Worse, officials are likely to misunderstand the significance of tempo differentials between official actions, which can occur in hours, and crowd dynamics. Certainly, an incident (typically either police brutality or the action of a provocateur that is perceived as police brutality) can provoke almost instantaneous change in crowd behavior, but the more important crowd tempo is often the normal underlying shift in mood that occurs over days as many peaceful demonstrators–normally somnolent citizens now turned activist–slowly becomes accustomed to their new role and achieve a group consensus. This slow shift is hard for officials to understand in anything like real time, but even were they to understand in real time, that would not suffice because once crowd momentum builds, like a wave, it becomes very hard to stop (at least without a Tian An Men-style massacre). Admittedly, attempting to react in real time may be admirable as far as it goes: Morsi’s offer of a constitutional concession on Muslim Brotherhood attempts to deny Egyptians the right of freedom of religion, cuts in bus fares in some Brazilian cities, Rousseff’s statement of support for protesters; these efforts suggest a quality of governance much better than that demonstrated by Obama’s five-year-long policy of protecting corrupt Wall St. financial magnates from prosecution. Nevertheless, reactive behavior is unlikely to dampen a cresting wave of popular anger.
To react both reasonably and effectively, officials need to predict and react before events occur…behavior that requires consistent dedication to good governance. Typical official behavior, however, more nearly resembles the current behavior of Brazilian, Turkish, and Egyptian officials, who appear to be reacting very rapidly in virtual real time to events after they occur. Thus, as soon as a crowd gathers, police surround them or the president responds (whether with condemnation or a concession), and then the crowd, which is being propelled by a dynamic of rising frustration and consequent rising ambition, has already moved on and inevitably finds the official response either provocative or, as has been repeatedly heard in recent days, “too little too late.”

= What you will do =
(A) In the crowd-tempo passage, why would it not be enough for officials to grasp the slow shift in crowd mood as it happens?
(B) Pick up the crowd-tempo passage after its final sentence and carry the argument forward.

= Supplied information =
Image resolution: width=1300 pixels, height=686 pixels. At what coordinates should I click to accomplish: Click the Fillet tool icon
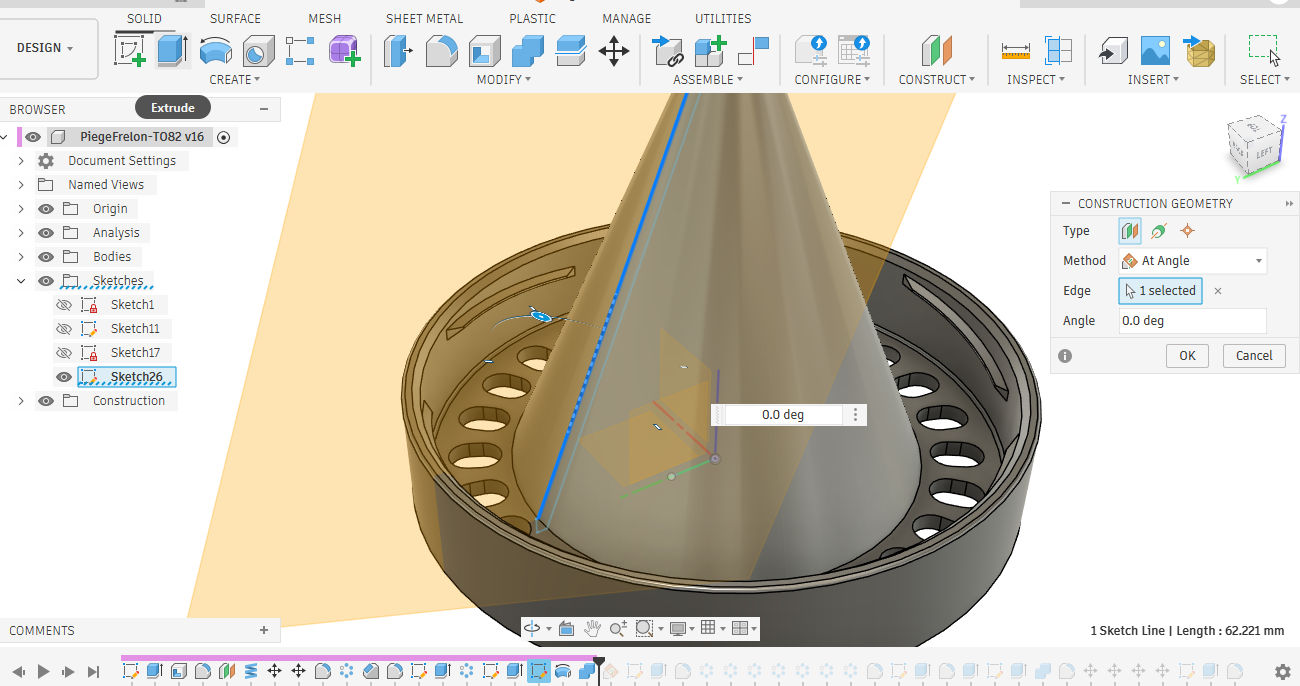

= Results =
(A) Once crowd momentum builds, it acts like a wave and becomes very hard to stop, at least without a Tian An Men-style massacre. Understanding the shift in real time would still leave officials reacting after that momentum has formed, and reactive behavior is unlikely to dampen a cresting wave of popular anger.

(B)
Real-time official response is both dangerous because of the high risk of inappropriate and frequently emotional response and most likely superficial…a band aid. In response to a million demonstrators in the main square, both police murders of peaceful demonstrators and such concessions as the discounting of bus fares are inappropriate. The appropriate response to a protest over bus fares might be to call out the troops…as emergency drivers of free buses. Better yet, a truly sympathetic leader might seize the moment to state publicly that bus fares are simply the tip of an iceberg of social injustice. The appropriate response to anger about government corruption might be to launch a high-publicity campaign of investigating and trying officials suspected of corruption–announced before the situation degenerates into large-scale demonstrations (instead of looking the other way for years and then initially responding by turning the issue into a contest of strength between arrogant officialdom and an indignant citizenry).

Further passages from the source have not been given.